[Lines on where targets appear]
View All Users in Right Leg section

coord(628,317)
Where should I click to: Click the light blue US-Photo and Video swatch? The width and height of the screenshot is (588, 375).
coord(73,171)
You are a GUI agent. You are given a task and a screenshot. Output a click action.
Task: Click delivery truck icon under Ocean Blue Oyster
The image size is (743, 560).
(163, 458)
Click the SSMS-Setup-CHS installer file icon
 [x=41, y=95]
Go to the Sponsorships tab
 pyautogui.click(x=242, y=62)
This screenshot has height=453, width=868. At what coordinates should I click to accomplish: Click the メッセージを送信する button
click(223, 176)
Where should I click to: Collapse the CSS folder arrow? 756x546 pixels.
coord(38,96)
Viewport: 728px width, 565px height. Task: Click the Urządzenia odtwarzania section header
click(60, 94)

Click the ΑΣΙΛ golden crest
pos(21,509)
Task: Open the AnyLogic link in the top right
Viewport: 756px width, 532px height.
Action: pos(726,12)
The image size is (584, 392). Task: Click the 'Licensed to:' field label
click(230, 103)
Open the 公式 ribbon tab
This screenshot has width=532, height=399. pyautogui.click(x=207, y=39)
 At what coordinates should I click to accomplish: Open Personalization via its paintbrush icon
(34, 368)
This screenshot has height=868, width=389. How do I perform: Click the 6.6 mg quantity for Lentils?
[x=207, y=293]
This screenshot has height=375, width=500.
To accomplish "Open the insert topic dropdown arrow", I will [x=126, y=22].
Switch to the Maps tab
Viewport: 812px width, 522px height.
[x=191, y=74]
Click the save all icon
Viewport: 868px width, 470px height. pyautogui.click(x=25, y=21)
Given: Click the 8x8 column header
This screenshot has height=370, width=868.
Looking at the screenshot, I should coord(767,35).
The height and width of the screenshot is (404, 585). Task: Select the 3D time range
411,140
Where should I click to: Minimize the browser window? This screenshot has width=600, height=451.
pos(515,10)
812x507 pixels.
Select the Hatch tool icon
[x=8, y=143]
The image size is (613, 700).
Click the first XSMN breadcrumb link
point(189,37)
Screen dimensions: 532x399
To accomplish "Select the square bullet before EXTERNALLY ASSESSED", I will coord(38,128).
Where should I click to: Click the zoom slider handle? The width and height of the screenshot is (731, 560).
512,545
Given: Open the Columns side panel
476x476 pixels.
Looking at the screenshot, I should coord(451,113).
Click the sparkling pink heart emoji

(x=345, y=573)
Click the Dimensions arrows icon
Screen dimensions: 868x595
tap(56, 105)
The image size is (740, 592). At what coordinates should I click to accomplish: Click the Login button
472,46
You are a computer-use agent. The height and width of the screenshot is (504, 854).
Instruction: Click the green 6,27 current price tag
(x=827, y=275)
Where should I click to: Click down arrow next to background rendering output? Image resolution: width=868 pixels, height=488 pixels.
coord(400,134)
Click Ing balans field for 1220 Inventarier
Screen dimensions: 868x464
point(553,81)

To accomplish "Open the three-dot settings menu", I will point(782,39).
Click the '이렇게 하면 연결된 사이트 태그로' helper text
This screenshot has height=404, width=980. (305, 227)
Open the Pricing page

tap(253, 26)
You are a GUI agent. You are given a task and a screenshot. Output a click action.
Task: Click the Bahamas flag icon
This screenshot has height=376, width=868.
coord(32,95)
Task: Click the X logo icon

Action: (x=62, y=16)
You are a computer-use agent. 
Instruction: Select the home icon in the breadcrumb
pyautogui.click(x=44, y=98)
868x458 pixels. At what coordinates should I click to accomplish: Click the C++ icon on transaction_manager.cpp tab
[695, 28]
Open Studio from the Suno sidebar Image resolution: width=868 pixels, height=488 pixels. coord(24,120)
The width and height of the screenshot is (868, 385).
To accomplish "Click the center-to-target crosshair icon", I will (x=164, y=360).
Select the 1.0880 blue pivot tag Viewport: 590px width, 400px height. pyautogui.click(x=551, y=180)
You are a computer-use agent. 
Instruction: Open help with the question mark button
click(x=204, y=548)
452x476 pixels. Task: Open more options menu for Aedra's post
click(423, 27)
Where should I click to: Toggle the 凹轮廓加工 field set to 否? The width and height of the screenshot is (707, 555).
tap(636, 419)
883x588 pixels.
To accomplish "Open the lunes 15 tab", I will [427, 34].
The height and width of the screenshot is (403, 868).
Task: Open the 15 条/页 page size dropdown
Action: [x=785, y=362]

- _Exercise brief_: Can you swap "Where should I click to" for "Which spot should I click to" wherever it occurs in the lines above and give all the lines back with nothing else changed?

- _Correct output_:
View All Users in Right Leg section

coord(628,317)
Which spot should I click to: Click the light blue US-Photo and Video swatch? The width and height of the screenshot is (588, 375).
coord(73,171)
You are a GUI agent. You are given a task and a screenshot. Output a click action.
Task: Click delivery truck icon under Ocean Blue Oyster
The image size is (743, 560).
(163, 458)
Click the SSMS-Setup-CHS installer file icon
 [x=41, y=95]
Go to the Sponsorships tab
 pyautogui.click(x=242, y=62)
This screenshot has height=453, width=868. At what coordinates should I click to accomplish: Click the メッセージを送信する button
click(223, 176)
Which spot should I click to: Collapse the CSS folder arrow? 756x546 pixels.
coord(38,96)
Viewport: 728px width, 565px height. Task: Click the Urządzenia odtwarzania section header
click(60, 94)

Click the ΑΣΙΛ golden crest
pos(21,509)
Task: Open the AnyLogic link in the top right
Viewport: 756px width, 532px height.
Action: pos(726,12)
The image size is (584, 392). Task: Click the 'Licensed to:' field label
click(230, 103)
Open the 公式 ribbon tab
This screenshot has width=532, height=399. pyautogui.click(x=207, y=39)
 At what coordinates should I click to accomplish: Open Personalization via its paintbrush icon
(34, 368)
This screenshot has height=868, width=389. How do I perform: Click the 6.6 mg quantity for Lentils?
[x=207, y=293]
This screenshot has height=375, width=500.
To accomplish "Open the insert topic dropdown arrow", I will [x=126, y=22].
Switch to the Maps tab
Viewport: 812px width, 522px height.
[x=191, y=74]
Click the save all icon
Viewport: 868px width, 470px height. pyautogui.click(x=25, y=21)
Given: Click the 8x8 column header
This screenshot has height=370, width=868.
Looking at the screenshot, I should coord(767,35).
The height and width of the screenshot is (404, 585). Task: Select the 3D time range
411,140
Which spot should I click to: Minimize the browser window? This screenshot has width=600, height=451.
pos(515,10)
812x507 pixels.
Select the Hatch tool icon
[x=8, y=143]
The image size is (613, 700).
Click the first XSMN breadcrumb link
point(189,37)
Screen dimensions: 532x399
To accomplish "Select the square bullet before EXTERNALLY ASSESSED", I will coord(38,128).
Which spot should I click to: Click the zoom slider handle? The width and height of the screenshot is (731, 560).
512,545
Given: Open the Columns side panel
476x476 pixels.
Looking at the screenshot, I should coord(451,113).
Click the sparkling pink heart emoji

(x=345, y=573)
Click the Dimensions arrows icon
Screen dimensions: 868x595
tap(56, 105)
The image size is (740, 592). At what coordinates should I click to accomplish: Click the Login button
472,46
You are a computer-use agent. The height and width of the screenshot is (504, 854).
Instruction: Click the green 6,27 current price tag
(x=827, y=275)
Which spot should I click to: Click down arrow next to background rendering output? Image resolution: width=868 pixels, height=488 pixels.
coord(400,134)
Click Ing balans field for 1220 Inventarier
Screen dimensions: 868x464
point(553,81)

To accomplish "Open the three-dot settings menu", I will point(782,39).
Click the '이렇게 하면 연결된 사이트 태그로' helper text
This screenshot has height=404, width=980. (305, 227)
Open the Pricing page

tap(253, 26)
You are a GUI agent. You are given a task and a screenshot. Output a click action.
Task: Click the Bahamas flag icon
This screenshot has height=376, width=868.
coord(32,95)
Task: Click the X logo icon

Action: (x=62, y=16)
You are a computer-use agent. 
Instruction: Select the home icon in the breadcrumb
pyautogui.click(x=44, y=98)
868x458 pixels. At what coordinates should I click to accomplish: Click the C++ icon on transaction_manager.cpp tab
[695, 28]
Open Studio from the Suno sidebar Image resolution: width=868 pixels, height=488 pixels. coord(24,120)
The width and height of the screenshot is (868, 385).
To accomplish "Click the center-to-target crosshair icon", I will (x=164, y=360).
Select the 1.0880 blue pivot tag Viewport: 590px width, 400px height. pyautogui.click(x=551, y=180)
You are a computer-use agent. 
Instruction: Open help with the question mark button
click(x=204, y=548)
452x476 pixels. Task: Open more options menu for Aedra's post
click(423, 27)
Which spot should I click to: Toggle the 凹轮廓加工 field set to 否? The width and height of the screenshot is (707, 555).
tap(636, 419)
883x588 pixels.
To accomplish "Open the lunes 15 tab", I will [427, 34].
The height and width of the screenshot is (403, 868).
Task: Open the 15 条/页 page size dropdown
Action: [x=785, y=362]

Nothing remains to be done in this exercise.